Hagedorn hopes that the historical video tour, and the new Haynard Wax Museum, will drive more local events and fundraising to keep the quaint block of downtown St. Paul in the limelight.

“In some ways, St. Paul and cities like it were a breeding ground for stamp collecting in the 19th century,” says Hagedorn. “To this day, there are very few cities that had any serious history associated with stamp collecting, and for us to have had this history preserved is pretty spectacular.”

Hagedorn says that working with a local organization, such as the St. Paul Literary Guild, is essential to preserving these historic buildings. When Hagedorn was a kid, he says, it was extremely difficult to buy stamps as a kid. Now, with the digital age, the teens who “were born under a water tower,” aren’t quite as selective when it comes to buying stamps. If they had been to a Stamp Museum, though, Hagedorn would have found that the bin of stamps they found in the back of the library was worth the price of admission.
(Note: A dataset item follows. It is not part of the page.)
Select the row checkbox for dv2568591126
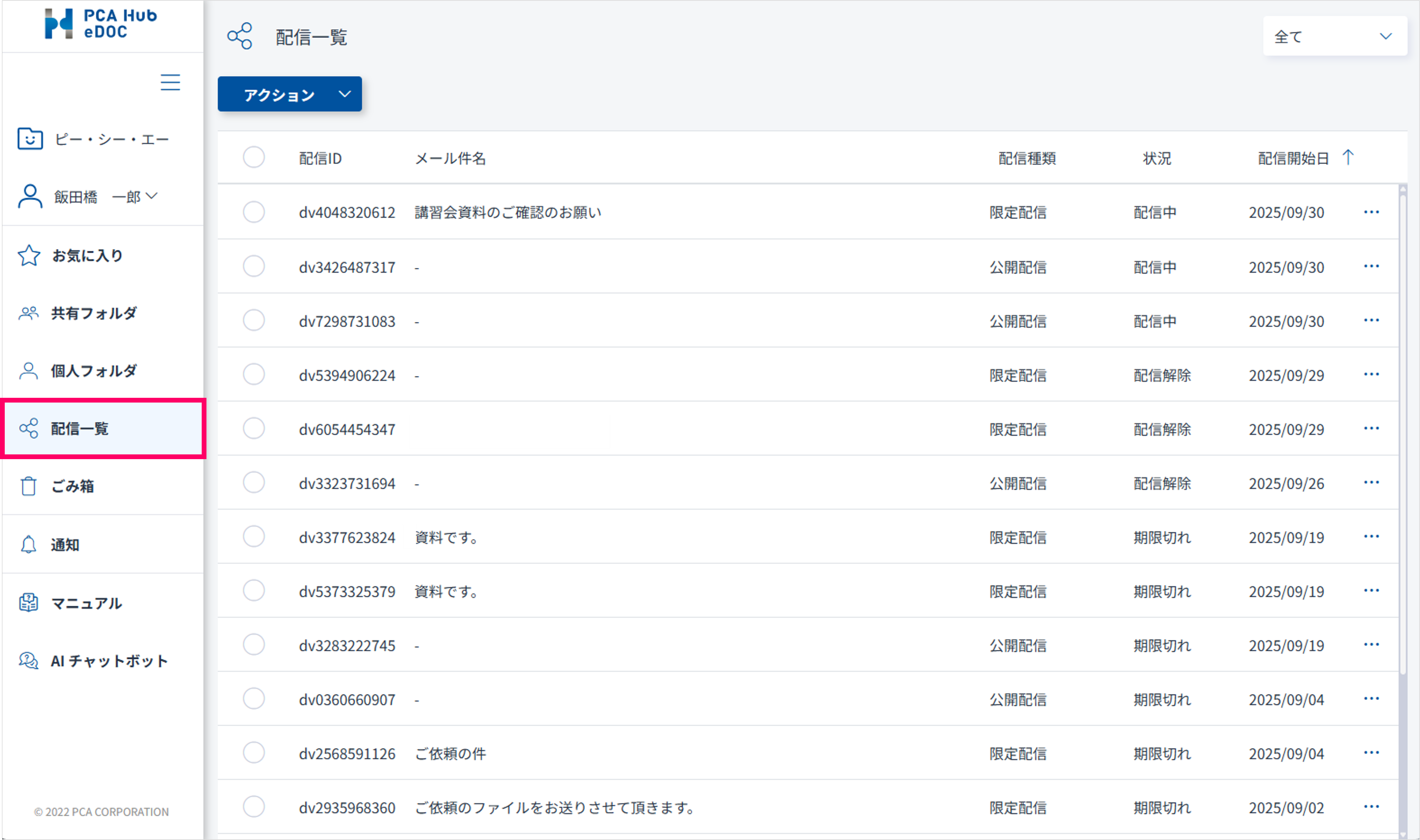Image resolution: width=1420 pixels, height=840 pixels. click(x=254, y=753)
A piece of civil disobedience

The Civil Rights movement almost destroyed St. Paul. But while there were many catalysts for change, including the rise of Reverend Martin Luther King, Sr., many protestors took a stand against the water towers of St. Paul by covering them with text messages (now known as mural paint).

In 1947, the Union Gospel Mission of St. Paul converted a water tower and intended to install an organ, but local protests forced its removal.

Black families were not happy that water companies would increasingly feature the Union Gospel Mission on their water meters.

“People were protesting,” remembers Joyce Taylor, a local librarian who turned activist. “It was the black community that was upset over the changes to these water providers. The Lorraine Motel was filled with black people who had just been bombed.”